Başımız göğe eğecek gibi görünüyor.
Bir tık daha uzar herhalde boyumuz.
Diz boyu sorunlar, kum tanesi oluverir bir anda.
Dağ fare doğurur.
Olmadı, olmayacak demeyin ha…
Bir baktınız, kabağın, güzel bir sindirella elbisesine dönüştüğü gibi bir şahesere dönüşüvermiş kentin öksüz Deresi İluh.
Çarpık kentleşme yüzünden gözün gözü göremediği tüm semtler, abra kadavra ile çayır çimenli, börtü böcekli bir bayır oluvermiş ansızın.
Kanser sebebi yollar, bal kaymak…
Araçların vızır vızır…
Sağınızda-solunuzda yemyeşil ağaçlar boy boy…
Denizimiz yok kabul ama şehrin her yerinde yapay şelaleler şırıl şırıl…
Ağaçlara kuşlar da doluşur hem, cıvıl cıvıl sesleri fena mı olur?
Parmağınızı çıtlattığınız anda dev gibi fabrika binaları, oluk oluk işçiler sarar bir yanını…
Hasat bekleyen sarımtrak tarlalar, ohh miss.

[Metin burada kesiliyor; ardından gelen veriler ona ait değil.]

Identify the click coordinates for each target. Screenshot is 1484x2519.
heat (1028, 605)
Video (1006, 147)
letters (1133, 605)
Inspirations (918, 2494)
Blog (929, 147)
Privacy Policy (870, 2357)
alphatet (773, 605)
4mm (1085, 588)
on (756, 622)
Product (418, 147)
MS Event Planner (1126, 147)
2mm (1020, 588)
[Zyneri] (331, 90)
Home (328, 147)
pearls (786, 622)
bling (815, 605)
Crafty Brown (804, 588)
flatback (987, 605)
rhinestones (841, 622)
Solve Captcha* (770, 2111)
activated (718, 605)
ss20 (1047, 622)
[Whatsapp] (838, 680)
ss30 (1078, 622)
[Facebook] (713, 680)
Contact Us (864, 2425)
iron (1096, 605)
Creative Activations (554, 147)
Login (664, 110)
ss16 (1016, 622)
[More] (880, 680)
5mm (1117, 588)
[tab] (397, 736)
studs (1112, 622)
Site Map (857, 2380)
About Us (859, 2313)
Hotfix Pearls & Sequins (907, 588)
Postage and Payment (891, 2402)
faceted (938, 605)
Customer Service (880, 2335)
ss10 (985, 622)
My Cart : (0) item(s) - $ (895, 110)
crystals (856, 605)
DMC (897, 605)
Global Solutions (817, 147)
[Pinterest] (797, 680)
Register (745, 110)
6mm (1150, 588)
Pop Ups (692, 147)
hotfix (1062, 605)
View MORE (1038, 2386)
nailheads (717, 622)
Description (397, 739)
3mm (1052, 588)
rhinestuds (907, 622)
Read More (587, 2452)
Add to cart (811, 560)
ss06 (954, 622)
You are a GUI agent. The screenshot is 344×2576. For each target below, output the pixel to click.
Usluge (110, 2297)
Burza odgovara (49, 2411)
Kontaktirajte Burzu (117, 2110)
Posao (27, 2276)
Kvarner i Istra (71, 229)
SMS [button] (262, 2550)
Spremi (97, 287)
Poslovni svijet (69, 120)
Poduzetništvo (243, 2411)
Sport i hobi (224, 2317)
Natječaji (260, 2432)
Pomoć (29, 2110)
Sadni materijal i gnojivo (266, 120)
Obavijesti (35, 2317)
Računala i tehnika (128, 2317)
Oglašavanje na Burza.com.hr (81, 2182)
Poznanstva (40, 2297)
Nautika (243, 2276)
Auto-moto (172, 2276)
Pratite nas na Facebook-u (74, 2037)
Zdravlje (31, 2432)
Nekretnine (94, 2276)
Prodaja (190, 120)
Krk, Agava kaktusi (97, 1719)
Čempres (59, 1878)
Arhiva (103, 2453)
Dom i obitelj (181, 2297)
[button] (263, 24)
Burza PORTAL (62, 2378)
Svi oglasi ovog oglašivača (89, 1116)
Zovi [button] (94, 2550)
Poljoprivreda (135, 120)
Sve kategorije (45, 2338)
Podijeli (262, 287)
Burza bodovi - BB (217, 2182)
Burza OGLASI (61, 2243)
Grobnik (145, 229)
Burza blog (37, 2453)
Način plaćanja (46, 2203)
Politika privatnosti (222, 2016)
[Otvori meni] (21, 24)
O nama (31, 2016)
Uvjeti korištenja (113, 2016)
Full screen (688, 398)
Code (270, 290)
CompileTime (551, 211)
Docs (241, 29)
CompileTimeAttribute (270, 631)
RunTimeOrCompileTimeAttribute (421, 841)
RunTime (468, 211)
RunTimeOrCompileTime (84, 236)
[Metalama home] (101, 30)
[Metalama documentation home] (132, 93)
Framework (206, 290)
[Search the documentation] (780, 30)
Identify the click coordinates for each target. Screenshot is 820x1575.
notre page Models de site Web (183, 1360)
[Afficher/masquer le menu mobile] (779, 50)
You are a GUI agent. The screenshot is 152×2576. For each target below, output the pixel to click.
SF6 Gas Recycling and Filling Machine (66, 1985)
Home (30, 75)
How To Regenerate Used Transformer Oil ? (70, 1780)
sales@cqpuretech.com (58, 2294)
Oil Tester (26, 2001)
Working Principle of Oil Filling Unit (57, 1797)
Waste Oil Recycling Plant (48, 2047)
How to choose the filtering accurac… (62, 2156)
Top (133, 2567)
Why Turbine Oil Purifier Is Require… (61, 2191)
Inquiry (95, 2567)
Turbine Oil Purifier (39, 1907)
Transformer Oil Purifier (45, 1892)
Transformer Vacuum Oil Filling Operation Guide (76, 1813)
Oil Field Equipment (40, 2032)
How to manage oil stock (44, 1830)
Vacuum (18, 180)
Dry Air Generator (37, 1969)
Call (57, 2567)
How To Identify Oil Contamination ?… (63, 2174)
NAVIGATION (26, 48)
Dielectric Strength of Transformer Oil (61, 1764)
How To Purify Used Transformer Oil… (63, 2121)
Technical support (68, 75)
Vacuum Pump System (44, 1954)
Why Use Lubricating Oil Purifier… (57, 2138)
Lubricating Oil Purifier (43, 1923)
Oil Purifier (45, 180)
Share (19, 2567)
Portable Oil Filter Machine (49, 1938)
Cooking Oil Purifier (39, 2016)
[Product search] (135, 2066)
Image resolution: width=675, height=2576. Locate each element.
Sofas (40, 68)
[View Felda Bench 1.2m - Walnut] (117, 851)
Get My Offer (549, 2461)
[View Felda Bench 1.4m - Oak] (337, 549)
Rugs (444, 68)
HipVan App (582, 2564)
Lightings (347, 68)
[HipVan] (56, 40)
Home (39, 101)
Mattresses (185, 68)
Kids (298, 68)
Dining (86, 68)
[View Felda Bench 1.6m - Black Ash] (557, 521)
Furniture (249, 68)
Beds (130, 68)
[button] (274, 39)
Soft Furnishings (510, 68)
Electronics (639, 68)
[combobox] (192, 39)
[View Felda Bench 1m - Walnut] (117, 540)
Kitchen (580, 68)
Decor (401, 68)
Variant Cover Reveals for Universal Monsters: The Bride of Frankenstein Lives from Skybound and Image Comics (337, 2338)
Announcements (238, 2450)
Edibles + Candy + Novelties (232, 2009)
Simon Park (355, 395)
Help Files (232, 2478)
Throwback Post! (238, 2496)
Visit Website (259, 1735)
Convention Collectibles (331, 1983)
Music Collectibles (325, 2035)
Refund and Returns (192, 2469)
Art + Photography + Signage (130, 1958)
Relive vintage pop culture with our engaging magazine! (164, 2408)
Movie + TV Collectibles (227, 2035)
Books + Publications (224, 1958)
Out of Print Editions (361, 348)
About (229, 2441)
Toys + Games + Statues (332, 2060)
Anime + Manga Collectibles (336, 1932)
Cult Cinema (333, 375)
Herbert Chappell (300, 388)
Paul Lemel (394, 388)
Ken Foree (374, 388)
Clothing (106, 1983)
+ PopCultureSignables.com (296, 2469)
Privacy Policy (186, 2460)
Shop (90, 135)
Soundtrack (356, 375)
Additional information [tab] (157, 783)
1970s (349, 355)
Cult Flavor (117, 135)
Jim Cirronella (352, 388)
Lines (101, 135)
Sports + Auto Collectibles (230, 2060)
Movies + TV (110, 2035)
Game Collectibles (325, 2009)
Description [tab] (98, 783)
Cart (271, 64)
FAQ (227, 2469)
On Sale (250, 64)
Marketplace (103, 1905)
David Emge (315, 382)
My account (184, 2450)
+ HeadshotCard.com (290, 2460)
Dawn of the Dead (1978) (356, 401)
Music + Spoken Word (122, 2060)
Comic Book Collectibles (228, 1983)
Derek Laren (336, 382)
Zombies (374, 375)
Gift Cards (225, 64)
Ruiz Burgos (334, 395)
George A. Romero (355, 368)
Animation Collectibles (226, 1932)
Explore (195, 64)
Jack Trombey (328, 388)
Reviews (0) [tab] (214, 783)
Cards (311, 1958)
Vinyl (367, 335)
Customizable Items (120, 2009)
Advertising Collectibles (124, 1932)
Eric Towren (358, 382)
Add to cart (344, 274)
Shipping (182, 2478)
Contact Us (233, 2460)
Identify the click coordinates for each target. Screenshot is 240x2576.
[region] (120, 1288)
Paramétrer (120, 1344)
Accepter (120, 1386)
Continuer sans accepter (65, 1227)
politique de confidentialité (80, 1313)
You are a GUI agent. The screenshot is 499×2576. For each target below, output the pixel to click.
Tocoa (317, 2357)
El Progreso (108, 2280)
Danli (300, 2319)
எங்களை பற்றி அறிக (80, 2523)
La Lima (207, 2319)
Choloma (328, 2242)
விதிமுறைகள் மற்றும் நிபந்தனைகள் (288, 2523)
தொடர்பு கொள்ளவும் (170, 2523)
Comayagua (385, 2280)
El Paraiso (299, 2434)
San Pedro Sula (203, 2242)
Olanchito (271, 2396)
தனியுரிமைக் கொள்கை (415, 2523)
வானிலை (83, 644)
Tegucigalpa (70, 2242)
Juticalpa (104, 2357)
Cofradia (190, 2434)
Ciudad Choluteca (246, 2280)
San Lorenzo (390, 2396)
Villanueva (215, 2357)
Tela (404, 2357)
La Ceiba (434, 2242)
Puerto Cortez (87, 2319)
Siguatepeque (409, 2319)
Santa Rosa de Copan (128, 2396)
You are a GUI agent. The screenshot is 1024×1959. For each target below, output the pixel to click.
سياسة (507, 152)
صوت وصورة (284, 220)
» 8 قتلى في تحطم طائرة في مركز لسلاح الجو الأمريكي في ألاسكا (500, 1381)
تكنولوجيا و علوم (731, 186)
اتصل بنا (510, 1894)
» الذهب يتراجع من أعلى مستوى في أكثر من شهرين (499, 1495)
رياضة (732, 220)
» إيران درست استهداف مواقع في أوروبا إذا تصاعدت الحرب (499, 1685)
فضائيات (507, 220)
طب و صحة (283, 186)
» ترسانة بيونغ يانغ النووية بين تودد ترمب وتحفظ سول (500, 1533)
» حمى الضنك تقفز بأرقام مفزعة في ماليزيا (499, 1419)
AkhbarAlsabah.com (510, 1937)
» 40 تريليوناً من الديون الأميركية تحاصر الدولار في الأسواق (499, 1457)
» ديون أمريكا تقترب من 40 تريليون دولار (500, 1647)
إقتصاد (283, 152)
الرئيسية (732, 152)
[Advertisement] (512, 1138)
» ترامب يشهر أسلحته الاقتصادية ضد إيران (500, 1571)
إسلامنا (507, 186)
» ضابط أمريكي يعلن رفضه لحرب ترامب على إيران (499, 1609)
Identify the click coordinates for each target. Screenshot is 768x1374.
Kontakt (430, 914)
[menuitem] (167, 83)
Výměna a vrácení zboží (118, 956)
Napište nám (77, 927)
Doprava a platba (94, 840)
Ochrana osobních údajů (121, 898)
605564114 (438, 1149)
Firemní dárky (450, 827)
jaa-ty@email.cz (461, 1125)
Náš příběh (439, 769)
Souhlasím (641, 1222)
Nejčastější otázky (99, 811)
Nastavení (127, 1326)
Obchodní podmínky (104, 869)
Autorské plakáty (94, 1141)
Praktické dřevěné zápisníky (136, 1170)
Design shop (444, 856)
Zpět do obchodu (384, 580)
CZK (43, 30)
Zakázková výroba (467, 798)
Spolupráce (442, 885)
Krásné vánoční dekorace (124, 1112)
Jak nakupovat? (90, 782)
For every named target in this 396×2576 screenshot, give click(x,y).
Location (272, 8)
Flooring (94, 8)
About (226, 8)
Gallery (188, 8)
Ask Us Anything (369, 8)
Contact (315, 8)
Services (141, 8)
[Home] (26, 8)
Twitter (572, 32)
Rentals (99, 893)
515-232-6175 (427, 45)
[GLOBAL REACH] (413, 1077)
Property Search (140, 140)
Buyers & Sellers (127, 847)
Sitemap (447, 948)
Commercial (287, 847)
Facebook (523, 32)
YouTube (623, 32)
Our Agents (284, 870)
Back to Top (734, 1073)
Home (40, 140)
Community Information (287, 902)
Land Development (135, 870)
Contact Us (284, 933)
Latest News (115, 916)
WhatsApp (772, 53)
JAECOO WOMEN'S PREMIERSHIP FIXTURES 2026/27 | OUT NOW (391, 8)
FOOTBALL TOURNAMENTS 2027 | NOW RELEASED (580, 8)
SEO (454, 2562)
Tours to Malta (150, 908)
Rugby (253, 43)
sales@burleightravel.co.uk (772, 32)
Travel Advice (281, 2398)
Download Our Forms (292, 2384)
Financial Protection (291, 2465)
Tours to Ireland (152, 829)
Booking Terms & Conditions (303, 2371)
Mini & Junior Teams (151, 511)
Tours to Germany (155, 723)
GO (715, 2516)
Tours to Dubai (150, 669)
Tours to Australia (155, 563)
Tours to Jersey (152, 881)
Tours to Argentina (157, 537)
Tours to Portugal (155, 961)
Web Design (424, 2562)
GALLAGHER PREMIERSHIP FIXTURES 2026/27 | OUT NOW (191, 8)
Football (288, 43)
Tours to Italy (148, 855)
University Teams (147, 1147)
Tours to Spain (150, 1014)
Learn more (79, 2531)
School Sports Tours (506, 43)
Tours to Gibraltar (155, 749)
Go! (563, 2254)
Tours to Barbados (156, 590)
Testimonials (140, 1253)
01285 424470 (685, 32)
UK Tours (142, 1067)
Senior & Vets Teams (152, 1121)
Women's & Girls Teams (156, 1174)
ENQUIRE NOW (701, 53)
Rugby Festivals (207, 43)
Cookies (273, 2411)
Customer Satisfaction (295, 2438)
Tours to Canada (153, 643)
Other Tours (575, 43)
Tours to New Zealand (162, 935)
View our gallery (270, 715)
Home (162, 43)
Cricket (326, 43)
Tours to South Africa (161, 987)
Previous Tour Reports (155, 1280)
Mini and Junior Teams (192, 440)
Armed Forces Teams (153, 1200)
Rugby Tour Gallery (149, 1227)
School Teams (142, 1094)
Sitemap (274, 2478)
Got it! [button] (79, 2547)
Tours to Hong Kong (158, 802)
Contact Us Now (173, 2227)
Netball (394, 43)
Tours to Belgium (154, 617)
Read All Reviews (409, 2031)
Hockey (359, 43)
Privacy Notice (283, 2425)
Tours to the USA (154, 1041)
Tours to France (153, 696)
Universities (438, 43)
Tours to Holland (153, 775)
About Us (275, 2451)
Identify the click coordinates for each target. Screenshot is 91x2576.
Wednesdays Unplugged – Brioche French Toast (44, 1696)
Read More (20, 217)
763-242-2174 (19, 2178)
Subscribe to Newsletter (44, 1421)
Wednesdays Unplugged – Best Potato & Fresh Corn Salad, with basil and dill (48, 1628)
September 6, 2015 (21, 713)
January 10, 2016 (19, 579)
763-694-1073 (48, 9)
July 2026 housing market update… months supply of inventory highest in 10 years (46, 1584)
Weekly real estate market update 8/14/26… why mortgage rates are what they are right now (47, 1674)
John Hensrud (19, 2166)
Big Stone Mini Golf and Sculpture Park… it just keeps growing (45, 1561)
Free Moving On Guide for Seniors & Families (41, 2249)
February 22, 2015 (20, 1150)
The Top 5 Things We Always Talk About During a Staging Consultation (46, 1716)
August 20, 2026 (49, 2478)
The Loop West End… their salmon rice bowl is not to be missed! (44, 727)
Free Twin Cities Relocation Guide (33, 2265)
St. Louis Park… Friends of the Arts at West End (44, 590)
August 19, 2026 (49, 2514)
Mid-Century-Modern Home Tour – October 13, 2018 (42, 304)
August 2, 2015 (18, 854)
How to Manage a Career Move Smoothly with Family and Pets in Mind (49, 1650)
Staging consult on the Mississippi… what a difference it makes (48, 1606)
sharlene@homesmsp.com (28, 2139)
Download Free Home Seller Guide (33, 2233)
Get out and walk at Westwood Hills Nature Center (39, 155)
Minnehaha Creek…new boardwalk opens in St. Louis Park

Lise tiplemesini yırtar da bir bakmışsın boy boy fakülteler bitivermiş üniversite Kampüsünde, içindeyse Karadenizli, egeli, doğulu öğrenciler bir ordu dolusu…
Belediyenin üzerinde “Büyükşehir” tabelası, şehrin merkezinde koca bir meydan, insanların ellerinde fotoğraf makineleri, durmadan patlıyor objektifler…
İlçe otogarı, Alo Tevşo’su, sere tabla’sı, sebze hali o biçim…
Bir yerlerden konser sesi dalgalanıyor, öte tarafta açık hava bir tiyatro sahnesi…
1-2’den kurtulmuş, 6-8’e varmış sinema salonları, her birinde son vizyon filmler…
Yürüyüş yolları, koşu bantları, açık alanda spor kompleksleri…
Yok daha neler?
Ya da argo biçimde söyleyelim, yok devenin nalı…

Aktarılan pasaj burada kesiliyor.